- _Material for this task_
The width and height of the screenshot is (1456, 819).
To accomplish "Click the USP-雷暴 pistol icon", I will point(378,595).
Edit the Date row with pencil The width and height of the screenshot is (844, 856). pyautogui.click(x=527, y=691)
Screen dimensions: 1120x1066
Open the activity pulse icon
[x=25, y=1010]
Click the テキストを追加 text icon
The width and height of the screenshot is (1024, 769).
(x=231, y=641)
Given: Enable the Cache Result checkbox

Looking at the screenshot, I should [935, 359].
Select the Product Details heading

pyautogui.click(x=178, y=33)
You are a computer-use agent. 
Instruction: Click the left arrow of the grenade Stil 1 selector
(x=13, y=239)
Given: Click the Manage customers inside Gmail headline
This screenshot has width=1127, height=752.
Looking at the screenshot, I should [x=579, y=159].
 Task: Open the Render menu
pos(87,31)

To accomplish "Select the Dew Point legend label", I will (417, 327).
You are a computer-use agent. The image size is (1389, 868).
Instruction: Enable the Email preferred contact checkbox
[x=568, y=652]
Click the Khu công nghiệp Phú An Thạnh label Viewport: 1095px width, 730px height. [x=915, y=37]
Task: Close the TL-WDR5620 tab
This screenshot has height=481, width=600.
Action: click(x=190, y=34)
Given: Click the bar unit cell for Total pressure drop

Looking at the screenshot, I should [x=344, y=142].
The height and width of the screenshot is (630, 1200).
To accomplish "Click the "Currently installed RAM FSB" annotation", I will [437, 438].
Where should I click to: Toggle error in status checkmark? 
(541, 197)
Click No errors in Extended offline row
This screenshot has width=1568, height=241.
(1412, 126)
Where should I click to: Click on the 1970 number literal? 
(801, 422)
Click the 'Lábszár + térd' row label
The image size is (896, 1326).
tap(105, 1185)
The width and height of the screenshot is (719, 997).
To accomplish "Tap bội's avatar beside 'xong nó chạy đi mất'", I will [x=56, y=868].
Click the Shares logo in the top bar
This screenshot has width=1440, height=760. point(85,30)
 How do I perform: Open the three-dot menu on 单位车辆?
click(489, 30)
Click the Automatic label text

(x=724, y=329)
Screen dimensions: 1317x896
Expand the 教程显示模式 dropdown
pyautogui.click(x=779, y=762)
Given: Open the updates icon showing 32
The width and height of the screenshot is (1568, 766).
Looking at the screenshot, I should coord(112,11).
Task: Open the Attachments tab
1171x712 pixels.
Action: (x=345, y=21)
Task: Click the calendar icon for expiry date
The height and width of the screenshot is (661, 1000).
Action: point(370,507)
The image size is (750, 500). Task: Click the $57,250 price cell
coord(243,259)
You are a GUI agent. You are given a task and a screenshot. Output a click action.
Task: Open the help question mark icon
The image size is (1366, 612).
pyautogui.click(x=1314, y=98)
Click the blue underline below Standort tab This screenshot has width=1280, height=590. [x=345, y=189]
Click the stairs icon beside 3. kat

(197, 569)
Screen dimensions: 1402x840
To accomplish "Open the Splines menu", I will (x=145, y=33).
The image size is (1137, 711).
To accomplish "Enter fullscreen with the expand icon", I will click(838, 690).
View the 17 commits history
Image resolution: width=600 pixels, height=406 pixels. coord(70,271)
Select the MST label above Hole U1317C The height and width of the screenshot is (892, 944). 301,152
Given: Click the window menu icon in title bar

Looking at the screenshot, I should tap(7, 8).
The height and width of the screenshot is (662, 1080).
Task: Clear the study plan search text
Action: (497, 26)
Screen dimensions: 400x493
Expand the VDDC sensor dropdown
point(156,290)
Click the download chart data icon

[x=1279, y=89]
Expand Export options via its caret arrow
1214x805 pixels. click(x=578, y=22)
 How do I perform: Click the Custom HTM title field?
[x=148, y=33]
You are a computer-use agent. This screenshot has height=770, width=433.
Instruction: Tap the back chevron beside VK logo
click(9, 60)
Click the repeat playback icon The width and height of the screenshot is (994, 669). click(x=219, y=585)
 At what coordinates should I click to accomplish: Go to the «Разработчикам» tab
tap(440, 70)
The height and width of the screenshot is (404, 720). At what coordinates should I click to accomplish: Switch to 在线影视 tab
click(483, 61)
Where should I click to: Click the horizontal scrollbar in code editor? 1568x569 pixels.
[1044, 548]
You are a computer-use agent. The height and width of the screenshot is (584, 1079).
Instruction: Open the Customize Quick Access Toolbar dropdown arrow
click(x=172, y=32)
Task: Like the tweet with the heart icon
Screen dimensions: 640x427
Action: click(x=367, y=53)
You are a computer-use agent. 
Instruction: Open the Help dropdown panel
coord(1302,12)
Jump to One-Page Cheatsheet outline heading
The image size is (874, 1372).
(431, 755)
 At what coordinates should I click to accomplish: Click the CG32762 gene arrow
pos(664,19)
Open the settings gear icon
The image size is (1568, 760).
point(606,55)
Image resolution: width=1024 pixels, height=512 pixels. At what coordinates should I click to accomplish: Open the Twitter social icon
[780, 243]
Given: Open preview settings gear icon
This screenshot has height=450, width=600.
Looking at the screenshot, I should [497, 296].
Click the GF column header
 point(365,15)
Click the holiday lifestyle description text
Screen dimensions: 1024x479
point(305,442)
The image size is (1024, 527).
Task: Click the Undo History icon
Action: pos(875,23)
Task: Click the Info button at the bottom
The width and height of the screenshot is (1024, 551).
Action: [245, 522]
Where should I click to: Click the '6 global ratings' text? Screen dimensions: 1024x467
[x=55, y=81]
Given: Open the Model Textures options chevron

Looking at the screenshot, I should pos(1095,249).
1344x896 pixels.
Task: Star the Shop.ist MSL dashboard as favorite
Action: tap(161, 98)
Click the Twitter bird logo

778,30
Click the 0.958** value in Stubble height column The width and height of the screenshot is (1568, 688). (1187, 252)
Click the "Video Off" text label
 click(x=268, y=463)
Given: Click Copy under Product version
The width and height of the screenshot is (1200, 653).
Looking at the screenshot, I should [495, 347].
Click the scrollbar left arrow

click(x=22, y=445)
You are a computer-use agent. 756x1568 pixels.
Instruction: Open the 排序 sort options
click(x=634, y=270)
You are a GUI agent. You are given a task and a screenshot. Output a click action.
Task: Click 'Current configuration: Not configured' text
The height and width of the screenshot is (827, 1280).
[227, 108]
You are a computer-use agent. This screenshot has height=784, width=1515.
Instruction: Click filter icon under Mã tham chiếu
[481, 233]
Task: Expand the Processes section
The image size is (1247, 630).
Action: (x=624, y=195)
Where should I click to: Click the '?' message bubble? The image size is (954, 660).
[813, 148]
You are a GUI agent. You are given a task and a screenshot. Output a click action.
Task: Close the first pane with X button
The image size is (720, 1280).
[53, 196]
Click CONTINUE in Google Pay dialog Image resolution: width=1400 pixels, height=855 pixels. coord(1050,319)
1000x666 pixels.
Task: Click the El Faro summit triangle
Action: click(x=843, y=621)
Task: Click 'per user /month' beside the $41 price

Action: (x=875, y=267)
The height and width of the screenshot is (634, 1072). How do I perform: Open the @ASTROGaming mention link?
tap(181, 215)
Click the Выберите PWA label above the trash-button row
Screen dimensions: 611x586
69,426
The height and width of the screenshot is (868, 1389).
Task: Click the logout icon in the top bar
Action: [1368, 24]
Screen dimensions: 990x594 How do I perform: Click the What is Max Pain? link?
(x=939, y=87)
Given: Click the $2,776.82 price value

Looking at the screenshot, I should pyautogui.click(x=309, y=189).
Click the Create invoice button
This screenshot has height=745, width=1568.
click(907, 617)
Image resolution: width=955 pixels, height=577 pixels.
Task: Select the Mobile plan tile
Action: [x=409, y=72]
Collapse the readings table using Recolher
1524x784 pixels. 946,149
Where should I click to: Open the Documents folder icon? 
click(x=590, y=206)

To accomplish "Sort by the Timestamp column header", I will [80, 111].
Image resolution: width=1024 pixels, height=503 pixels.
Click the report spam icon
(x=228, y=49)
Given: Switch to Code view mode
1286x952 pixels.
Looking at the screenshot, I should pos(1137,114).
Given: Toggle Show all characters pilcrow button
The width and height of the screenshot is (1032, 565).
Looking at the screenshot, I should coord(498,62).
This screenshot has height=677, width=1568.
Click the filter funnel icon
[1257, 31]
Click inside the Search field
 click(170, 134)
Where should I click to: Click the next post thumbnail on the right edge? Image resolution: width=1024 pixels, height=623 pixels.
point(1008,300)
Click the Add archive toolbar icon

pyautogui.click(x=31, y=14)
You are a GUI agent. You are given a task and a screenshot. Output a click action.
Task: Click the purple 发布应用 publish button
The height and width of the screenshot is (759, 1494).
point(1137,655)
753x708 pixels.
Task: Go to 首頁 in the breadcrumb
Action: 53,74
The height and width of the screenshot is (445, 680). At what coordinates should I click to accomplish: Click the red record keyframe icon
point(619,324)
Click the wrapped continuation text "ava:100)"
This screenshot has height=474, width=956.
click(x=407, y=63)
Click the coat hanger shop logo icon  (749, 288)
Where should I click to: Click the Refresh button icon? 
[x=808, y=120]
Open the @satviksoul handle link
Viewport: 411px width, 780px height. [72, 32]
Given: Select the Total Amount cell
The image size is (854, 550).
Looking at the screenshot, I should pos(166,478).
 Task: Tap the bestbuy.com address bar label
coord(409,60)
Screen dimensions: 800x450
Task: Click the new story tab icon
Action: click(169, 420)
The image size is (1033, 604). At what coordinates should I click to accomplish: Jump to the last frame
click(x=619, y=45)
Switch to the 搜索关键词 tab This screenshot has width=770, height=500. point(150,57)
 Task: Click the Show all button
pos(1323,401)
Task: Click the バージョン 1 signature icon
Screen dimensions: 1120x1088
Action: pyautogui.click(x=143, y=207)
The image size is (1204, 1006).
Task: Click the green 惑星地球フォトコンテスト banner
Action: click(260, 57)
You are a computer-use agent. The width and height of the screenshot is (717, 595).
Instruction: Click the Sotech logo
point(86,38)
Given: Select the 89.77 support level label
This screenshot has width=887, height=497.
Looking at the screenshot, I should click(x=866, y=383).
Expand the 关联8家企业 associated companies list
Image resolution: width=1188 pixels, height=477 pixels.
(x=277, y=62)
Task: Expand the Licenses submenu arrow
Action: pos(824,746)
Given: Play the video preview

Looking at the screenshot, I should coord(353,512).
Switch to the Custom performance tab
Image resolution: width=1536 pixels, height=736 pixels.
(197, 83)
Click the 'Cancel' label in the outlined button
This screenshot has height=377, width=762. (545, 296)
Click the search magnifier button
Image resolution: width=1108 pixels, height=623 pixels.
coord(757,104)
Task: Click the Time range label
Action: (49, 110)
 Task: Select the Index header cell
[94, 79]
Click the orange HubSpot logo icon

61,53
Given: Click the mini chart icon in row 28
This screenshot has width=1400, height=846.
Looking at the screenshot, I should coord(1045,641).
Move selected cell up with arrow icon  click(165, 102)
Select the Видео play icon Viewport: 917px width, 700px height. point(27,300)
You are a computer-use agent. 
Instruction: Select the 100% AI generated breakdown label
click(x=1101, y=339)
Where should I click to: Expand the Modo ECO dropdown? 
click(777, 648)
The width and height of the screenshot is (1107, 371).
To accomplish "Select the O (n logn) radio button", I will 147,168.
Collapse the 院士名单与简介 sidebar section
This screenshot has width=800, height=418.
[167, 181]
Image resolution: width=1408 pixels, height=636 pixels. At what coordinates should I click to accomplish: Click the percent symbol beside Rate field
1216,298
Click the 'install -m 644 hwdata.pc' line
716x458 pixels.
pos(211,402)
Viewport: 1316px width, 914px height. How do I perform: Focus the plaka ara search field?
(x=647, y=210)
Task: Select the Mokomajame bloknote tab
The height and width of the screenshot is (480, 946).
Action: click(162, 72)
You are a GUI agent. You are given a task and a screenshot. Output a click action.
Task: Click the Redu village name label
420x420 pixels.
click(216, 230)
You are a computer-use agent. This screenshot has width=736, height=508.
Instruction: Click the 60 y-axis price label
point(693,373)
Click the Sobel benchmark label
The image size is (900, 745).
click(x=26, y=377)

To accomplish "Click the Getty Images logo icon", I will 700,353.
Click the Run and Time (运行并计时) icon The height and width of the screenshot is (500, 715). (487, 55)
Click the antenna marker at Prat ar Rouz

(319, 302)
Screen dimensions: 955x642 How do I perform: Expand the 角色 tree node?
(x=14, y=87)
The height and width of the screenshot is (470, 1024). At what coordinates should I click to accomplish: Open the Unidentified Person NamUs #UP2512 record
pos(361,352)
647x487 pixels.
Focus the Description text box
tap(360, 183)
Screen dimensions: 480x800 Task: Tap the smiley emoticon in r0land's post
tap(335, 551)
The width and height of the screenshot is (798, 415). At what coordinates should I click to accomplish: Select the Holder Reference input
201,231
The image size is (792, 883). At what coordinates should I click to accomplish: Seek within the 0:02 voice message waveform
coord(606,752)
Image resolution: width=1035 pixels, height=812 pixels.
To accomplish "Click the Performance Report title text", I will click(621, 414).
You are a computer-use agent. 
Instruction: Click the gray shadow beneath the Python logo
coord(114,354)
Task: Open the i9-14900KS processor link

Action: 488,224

- _What is needed_
Could you write out, exactly as they stand, only the lines above that begin at the line with "Instruction: Select the" and stop after the line with "Task: Select the Mokomajame bloknote tab"?

- _Response to the exercise_
Instruction: Select the 100% AI generated breakdown label
click(x=1101, y=339)
Where should I click to: Expand the Modo ECO dropdown? 
click(777, 648)
The width and height of the screenshot is (1107, 371).
To accomplish "Select the O (n logn) radio button", I will 147,168.
Collapse the 院士名单与简介 sidebar section
This screenshot has width=800, height=418.
[167, 181]
Image resolution: width=1408 pixels, height=636 pixels. At what coordinates should I click to accomplish: Click the percent symbol beside Rate field
1216,298
Click the 'install -m 644 hwdata.pc' line
716x458 pixels.
pos(211,402)
Viewport: 1316px width, 914px height. How do I perform: Focus the plaka ara search field?
(x=647, y=210)
Task: Select the Mokomajame bloknote tab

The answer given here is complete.